◆ Task directions
Copy the listing word for word, from its first line through the line containing "click(x=350, y=338)", including both of those lines.

◆ Material provided

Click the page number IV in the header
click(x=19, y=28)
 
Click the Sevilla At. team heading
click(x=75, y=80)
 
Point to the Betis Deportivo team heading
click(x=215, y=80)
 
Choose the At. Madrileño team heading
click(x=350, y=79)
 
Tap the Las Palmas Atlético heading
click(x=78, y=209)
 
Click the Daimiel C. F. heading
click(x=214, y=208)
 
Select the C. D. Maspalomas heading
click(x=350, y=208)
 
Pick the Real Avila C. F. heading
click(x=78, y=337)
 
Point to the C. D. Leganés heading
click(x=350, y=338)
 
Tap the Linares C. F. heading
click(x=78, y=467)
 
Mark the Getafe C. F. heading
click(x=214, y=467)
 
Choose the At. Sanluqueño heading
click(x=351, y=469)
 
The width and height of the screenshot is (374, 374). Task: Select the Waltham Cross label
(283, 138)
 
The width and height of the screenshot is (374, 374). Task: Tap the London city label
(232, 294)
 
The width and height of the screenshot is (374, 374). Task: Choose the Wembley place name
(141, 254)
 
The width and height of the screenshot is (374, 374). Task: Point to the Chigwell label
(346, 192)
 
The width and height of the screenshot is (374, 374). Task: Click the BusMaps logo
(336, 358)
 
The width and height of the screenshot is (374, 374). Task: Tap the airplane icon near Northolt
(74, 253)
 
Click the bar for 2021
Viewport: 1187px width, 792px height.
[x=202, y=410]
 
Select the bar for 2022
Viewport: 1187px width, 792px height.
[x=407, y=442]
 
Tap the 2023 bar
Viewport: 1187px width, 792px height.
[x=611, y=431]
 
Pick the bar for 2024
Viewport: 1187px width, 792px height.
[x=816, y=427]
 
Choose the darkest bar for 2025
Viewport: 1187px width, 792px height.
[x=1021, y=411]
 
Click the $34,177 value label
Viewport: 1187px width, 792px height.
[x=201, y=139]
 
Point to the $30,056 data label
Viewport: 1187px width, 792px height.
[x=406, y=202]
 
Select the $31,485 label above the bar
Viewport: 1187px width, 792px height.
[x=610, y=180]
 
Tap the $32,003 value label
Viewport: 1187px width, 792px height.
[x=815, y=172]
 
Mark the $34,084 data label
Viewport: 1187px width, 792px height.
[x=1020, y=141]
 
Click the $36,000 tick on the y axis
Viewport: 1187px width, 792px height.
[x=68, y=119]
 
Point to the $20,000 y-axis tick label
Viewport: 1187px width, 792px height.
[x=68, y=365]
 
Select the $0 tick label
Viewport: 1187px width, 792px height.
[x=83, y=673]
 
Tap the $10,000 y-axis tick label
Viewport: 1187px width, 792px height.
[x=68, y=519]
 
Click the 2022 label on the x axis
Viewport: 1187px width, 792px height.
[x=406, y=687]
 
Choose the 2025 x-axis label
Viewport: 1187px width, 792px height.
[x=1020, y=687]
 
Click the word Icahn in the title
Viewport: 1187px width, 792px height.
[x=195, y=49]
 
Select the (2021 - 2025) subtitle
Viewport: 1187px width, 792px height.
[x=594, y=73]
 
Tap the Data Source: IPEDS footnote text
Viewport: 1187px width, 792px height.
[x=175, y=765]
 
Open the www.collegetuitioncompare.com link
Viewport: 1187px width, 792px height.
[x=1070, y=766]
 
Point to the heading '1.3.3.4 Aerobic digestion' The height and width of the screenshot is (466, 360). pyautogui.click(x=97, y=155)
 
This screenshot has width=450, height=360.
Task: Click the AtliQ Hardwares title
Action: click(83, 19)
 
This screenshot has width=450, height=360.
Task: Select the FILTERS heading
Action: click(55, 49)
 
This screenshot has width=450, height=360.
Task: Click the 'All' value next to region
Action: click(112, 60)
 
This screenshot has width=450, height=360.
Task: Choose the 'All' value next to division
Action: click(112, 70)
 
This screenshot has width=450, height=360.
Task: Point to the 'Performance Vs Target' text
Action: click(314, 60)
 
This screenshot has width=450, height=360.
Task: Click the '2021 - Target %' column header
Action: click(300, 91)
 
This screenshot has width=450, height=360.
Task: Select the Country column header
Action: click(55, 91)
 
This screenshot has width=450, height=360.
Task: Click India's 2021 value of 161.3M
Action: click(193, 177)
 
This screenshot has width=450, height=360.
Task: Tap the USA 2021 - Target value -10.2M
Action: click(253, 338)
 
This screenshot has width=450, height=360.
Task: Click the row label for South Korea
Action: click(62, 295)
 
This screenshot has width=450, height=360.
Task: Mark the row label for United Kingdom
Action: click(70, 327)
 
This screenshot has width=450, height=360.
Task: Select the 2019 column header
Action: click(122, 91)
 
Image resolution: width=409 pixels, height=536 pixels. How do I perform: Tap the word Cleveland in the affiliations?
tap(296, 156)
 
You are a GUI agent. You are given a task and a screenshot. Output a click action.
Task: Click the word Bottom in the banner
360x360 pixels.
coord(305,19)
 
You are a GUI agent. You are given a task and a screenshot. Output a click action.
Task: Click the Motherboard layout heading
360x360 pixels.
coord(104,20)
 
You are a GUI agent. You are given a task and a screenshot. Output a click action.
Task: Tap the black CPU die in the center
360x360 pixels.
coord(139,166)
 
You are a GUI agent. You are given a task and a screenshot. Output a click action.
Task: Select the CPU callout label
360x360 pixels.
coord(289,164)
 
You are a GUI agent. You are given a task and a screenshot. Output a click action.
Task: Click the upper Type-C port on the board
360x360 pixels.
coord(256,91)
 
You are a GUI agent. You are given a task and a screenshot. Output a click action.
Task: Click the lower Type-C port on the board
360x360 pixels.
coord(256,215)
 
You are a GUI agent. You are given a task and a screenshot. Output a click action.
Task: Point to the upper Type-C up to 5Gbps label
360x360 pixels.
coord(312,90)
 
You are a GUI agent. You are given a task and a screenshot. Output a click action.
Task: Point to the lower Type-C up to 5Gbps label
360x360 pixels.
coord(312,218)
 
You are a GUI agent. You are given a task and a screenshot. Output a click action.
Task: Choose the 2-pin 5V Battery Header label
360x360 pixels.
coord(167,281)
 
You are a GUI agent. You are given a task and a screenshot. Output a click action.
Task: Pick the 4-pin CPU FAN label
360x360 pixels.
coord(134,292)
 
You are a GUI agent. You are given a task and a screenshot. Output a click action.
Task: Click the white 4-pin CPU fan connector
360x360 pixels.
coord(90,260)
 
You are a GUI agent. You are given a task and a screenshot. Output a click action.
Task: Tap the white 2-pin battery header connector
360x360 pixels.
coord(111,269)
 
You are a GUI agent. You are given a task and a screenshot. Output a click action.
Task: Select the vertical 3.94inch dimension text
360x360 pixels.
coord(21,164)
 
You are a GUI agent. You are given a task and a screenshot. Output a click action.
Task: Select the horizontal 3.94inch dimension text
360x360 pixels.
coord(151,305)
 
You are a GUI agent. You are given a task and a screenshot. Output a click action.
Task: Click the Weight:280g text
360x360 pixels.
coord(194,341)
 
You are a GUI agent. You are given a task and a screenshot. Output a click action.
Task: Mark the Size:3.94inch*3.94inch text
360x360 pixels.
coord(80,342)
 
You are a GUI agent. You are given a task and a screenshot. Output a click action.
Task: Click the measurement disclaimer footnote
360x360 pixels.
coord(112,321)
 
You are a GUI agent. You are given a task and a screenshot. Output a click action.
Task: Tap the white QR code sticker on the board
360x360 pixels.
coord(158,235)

◆ Worked answer
Click the page number IV in the header
click(x=19, y=28)
 
Click the Sevilla At. team heading
click(x=75, y=80)
 
Point to the Betis Deportivo team heading
click(x=215, y=80)
 
Choose the At. Madrileño team heading
click(x=350, y=79)
 
Tap the Las Palmas Atlético heading
click(x=78, y=209)
 
Click the Daimiel C. F. heading
click(x=214, y=208)
 
Select the C. D. Maspalomas heading
click(x=350, y=208)
 
Pick the Real Avila C. F. heading
click(x=78, y=337)
 
Point to the C. D. Leganés heading
click(x=350, y=338)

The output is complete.